Thursday, October 30, 2008

The Dream

Last night I had a dream that felt so real I woke up feeling disoriented. In my dream I was in another country, traveling to visit up the child we were apparently adopting. I was in a bus than in a taxi and then finally arrived to the area where they had the children. It was there they handed me a 18 month little girl, with light red hair a brown eyes. I just sobbed and sobbed, feeling so relieved to finally have the child I'd been longing for, my child in my arms. In the dream I held her and sang to her and played with her for a little while. When it became apparent that we would have to leave, I held her close and told her I would be back for her, and not to be sad that our home would be waiting for her. Even thinking about it now gives me chills.

I have learned that infertility is a part of who I am but it doesn't define me. The anger toward God that I struggled with, over the last few years especially, has dissipated as my dream of having children has changed. I know I will never become pregnant, be able to feel my baby move inside me, or experience child birth. But after eight years of mourning that broken dream, my dream has changed. I know someday I will have a houseful of children that probably look nothing like me or Alex, or each other for that matter. I can't wait for that day to come. I can't wait to get the referral of a waiting orphan and travel to their birth country to pick them up. I'm excited to find out more about surrogacy and see if that's a good path for us to take. I'm looking forward to become a foster mom and my home being a safe haven for children who need one.

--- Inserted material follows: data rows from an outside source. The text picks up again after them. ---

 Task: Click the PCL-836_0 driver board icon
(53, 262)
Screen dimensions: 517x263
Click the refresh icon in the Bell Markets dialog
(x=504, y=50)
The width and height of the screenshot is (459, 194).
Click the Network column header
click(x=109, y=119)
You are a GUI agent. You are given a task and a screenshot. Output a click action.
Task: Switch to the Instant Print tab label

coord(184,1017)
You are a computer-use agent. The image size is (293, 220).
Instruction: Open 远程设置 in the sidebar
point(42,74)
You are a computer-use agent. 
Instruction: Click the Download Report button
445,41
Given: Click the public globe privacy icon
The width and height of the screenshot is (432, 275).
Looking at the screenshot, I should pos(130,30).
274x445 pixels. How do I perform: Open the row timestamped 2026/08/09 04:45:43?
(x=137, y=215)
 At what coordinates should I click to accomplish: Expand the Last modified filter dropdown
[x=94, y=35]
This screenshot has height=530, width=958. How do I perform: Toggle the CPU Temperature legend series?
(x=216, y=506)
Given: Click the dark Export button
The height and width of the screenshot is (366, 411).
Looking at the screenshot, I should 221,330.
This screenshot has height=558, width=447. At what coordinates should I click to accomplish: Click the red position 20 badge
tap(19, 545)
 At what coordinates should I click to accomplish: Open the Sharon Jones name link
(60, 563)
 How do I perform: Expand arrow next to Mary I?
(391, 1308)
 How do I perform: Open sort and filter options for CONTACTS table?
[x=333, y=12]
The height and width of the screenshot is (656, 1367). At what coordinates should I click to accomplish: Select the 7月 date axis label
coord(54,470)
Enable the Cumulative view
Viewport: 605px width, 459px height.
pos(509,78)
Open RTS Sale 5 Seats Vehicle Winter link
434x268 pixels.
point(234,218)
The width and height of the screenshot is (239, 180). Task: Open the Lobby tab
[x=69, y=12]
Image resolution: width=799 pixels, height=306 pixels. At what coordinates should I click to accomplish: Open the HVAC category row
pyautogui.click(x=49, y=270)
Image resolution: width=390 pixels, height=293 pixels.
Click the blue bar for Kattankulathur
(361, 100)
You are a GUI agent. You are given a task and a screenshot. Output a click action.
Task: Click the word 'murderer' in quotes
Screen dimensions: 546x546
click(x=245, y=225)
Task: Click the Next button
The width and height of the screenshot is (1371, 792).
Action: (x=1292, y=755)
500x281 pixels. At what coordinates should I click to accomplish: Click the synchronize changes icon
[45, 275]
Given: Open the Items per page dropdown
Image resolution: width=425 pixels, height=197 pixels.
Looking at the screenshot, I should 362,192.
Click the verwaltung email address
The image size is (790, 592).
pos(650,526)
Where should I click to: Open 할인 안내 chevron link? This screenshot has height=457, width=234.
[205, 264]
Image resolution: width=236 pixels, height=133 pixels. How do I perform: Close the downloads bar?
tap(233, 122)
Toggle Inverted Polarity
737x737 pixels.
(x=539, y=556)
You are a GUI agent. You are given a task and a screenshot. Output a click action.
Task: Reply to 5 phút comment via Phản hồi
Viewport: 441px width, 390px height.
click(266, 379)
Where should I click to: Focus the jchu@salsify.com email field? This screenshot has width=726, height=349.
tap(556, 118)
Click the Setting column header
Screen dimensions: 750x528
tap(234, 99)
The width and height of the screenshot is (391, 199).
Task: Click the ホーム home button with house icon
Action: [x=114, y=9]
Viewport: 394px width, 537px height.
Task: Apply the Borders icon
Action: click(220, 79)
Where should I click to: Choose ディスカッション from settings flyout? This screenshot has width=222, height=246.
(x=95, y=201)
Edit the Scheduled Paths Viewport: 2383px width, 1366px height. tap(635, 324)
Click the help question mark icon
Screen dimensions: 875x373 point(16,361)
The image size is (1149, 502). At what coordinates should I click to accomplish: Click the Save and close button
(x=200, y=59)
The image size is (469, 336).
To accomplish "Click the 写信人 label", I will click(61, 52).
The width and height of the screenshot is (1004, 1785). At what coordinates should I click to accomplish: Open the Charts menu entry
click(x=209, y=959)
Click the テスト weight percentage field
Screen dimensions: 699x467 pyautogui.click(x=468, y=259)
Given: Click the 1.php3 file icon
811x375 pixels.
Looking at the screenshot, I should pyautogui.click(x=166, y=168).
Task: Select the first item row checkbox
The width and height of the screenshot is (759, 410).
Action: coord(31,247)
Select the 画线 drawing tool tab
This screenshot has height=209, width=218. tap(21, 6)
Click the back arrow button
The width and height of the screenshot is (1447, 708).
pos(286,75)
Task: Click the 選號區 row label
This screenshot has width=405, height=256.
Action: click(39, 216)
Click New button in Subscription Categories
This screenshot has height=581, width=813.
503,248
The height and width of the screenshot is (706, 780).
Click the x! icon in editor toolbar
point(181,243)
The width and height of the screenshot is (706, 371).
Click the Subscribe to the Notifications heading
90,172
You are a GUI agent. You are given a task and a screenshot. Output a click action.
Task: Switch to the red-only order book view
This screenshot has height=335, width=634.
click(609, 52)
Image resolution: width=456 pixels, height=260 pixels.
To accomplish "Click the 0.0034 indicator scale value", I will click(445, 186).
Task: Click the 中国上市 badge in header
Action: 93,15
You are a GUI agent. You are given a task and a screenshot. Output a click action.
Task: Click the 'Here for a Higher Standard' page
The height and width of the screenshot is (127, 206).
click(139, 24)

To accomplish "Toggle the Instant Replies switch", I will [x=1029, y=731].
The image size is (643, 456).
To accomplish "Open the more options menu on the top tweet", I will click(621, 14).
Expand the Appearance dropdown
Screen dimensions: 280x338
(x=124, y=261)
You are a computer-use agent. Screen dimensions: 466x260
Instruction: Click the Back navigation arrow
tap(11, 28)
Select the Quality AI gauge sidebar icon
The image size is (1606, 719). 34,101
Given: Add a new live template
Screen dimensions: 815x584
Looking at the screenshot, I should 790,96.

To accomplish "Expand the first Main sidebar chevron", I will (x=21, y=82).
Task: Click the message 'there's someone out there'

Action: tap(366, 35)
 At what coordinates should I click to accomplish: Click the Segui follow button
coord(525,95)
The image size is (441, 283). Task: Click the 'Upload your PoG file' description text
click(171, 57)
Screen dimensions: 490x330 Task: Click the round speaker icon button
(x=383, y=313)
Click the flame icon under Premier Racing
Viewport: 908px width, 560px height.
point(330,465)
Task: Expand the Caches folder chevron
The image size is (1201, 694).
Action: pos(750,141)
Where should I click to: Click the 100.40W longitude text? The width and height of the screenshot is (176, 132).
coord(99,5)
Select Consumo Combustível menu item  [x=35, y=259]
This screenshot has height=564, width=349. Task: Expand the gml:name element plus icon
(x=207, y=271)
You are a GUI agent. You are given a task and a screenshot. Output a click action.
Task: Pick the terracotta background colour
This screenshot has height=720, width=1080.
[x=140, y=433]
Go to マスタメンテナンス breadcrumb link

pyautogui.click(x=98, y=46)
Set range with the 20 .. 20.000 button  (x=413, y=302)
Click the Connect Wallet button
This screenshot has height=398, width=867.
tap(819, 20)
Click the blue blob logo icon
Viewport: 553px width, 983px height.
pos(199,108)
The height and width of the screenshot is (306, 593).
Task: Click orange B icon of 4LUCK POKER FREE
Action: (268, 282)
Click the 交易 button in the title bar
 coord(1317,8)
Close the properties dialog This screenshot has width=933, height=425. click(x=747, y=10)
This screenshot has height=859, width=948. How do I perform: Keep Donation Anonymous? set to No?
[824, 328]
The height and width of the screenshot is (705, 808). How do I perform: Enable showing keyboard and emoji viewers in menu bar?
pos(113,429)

Since Kristi & Doug are adopting from China right now I get a little taste of what the process will be like. We are getting excited as the wait is finally starting to seem not so endless. If all goes as planned she should be getting her referral by May. We are getting the baby blanket done, her bedroom furniture put together, and I went with Kris to register at Baby's 'R' Us. I'm excited for what parenthood has in store for them and waiting in anticipation for my new little niece.

I'm also feeling my "biological clock ticking". We’ve been married 6 years now, and nearly all of our close married friends have children already. We made a decision last year for Alex to pursue medical school while we are still “young” which means children are going to have to wait until the he starts residency, which is four years away. I'm aware that by making the decision to go through medical school we would be putting the dream of children on hold for a little while longer. And I'm okay with waiting. But when I wake from dreams like the one I had last night, I long for the little ones that someday will fill my aching empty arms.

6 comments:

sheree said...

I think we all experience hard times where we just wanna know "WHY?" I know I have been there...recently ;)

I don't know whether or not you saw my last post but I really think there is a plan for everyone.

It's hard when we are the one's facing the actual situation with outsiders looking in saying "it'll be okay..." I won't tell you "It'll be okay," because I know, in the longrun, it doesn't matter what I think...I know it hurts and I wish I could give you a big ole' hug right now! ((hug))

But, for what it's worth, I do hope you know that what you will someday do (possibly adopting) makes you a hero in my book ;)

Janna said...

Thanks Sheree! I read your posts daily even if I don't comment. And I really can relate to your last post, even if its "relating" in a different sort of way. Thanks for your encouragement and hugs:)

Jodi said...

Janna, first off, (((hugs))) to you. I too have had dreams like that, where I finally have my own child in my arms, and when I wake up, it's such a let down. I feel like I will never be done grieving my permanent infertility... all I want is a baby, and the wait is so hard...:(

My friends all have kids now, and some of them are on their second child. Sometimes I feel like I have nothing in common with them.

We'll both get there someday!!!

Janna said...

Thank you Jodi! I agree I think the greiving will happing all my life, but it seems just get worse on certain days. ((Hugs))

Kirsten said...

I don't know you, but I was blog hopping and came across this post and felt I had to say something. My husband and I have struggled with infertility for the last five years while those around us have children at every turn. Its hard to be excited when you hear things like "we had to try for three months to get pregnant", what?!?! Are you kidding me??? I too had a dream, a few years ago, about a perfect little girl in Africa with the curliest hair you've ever seen. Last week we were told our baby was born and we could pick her up from Ghana in February. We'd never thought of Ghana but we kept ourselves open and knew that God had a plan for us. I know he does for you too. We'll keep you and your baby in our prayers.

Janna said...

I totally know what you mean Kirsten. Even close friends, who've struggled with infertility themselves, say hurtful things (unintentionally) when all I need is encouragement. How quickly some forget what it feels like to go though this unintended journey.

Thank you so much for posting! I'll be following your blog as you wait to pick up your little one! What a blessing she will be to you're life, a real dream come true!